[[ Available data, beginning ]]

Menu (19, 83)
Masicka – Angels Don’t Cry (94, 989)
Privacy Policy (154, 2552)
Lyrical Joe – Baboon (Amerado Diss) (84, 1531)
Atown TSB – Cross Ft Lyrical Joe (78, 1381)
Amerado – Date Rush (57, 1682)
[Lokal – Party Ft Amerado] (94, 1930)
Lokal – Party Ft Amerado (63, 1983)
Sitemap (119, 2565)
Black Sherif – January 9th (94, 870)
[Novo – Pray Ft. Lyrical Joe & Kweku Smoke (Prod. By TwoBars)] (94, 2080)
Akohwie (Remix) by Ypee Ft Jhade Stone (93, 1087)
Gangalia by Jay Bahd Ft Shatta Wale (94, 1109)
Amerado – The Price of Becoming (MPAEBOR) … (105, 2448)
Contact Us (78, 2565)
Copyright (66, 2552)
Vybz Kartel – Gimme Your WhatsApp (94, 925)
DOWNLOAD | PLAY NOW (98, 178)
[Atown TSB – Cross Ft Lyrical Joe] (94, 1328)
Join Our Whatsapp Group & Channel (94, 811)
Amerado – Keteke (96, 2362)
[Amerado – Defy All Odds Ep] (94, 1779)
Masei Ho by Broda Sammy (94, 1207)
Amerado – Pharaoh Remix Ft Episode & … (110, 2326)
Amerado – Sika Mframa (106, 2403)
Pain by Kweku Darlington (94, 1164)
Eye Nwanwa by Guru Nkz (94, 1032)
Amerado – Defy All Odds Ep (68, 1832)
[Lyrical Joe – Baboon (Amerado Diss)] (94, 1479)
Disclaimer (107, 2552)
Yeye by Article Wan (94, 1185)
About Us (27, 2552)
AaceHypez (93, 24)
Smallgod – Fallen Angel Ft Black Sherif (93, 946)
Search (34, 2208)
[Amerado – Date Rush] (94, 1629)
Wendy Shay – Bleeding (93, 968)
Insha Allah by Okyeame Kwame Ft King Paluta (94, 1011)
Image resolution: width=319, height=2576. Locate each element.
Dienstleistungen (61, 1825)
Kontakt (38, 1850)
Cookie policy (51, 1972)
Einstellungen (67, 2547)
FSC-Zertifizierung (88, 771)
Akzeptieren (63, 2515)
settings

[[ Available data, end ]]

• Exercise requirements: Reproduce every record above, word for word.

• Expected answer:
Menu (19, 83)
Masicka – Angels Don’t Cry (94, 989)
Privacy Policy (154, 2552)
Lyrical Joe – Baboon (Amerado Diss) (84, 1531)
Atown TSB – Cross Ft Lyrical Joe (78, 1381)
Amerado – Date Rush (57, 1682)
[Lokal – Party Ft Amerado] (94, 1930)
Lokal – Party Ft Amerado (63, 1983)
Sitemap (119, 2565)
Black Sherif – January 9th (94, 870)
[Novo – Pray Ft. Lyrical Joe & Kweku Smoke (Prod. By TwoBars)] (94, 2080)
Akohwie (Remix) by Ypee Ft Jhade Stone (93, 1087)
Gangalia by Jay Bahd Ft Shatta Wale (94, 1109)
Amerado – The Price of Becoming (MPAEBOR) … (105, 2448)
Contact Us (78, 2565)
Copyright (66, 2552)
Vybz Kartel – Gimme Your WhatsApp (94, 925)
DOWNLOAD | PLAY NOW (98, 178)
[Atown TSB – Cross Ft Lyrical Joe] (94, 1328)
Join Our Whatsapp Group & Channel (94, 811)
Amerado – Keteke (96, 2362)
[Amerado – Defy All Odds Ep] (94, 1779)
Masei Ho by Broda Sammy (94, 1207)
Amerado – Pharaoh Remix Ft Episode & … (110, 2326)
Amerado – Sika Mframa (106, 2403)
Pain by Kweku Darlington (94, 1164)
Eye Nwanwa by Guru Nkz (94, 1032)
Amerado – Defy All Odds Ep (68, 1832)
[Lyrical Joe – Baboon (Amerado Diss)] (94, 1479)
Disclaimer (107, 2552)
Yeye by Article Wan (94, 1185)
About Us (27, 2552)
AaceHypez (93, 24)
Smallgod – Fallen Angel Ft Black Sherif (93, 946)
Search (34, 2208)
[Amerado – Date Rush] (94, 1629)
Wendy Shay – Bleeding (93, 968)
Insha Allah by Okyeame Kwame Ft King Paluta (94, 1011)
Image resolution: width=319, height=2576. Locate each element.
Dienstleistungen (61, 1825)
Kontakt (38, 1850)
Cookie policy (51, 1972)
Einstellungen (67, 2547)
FSC-Zertifizierung (88, 771)
Akzeptieren (63, 2515)
settings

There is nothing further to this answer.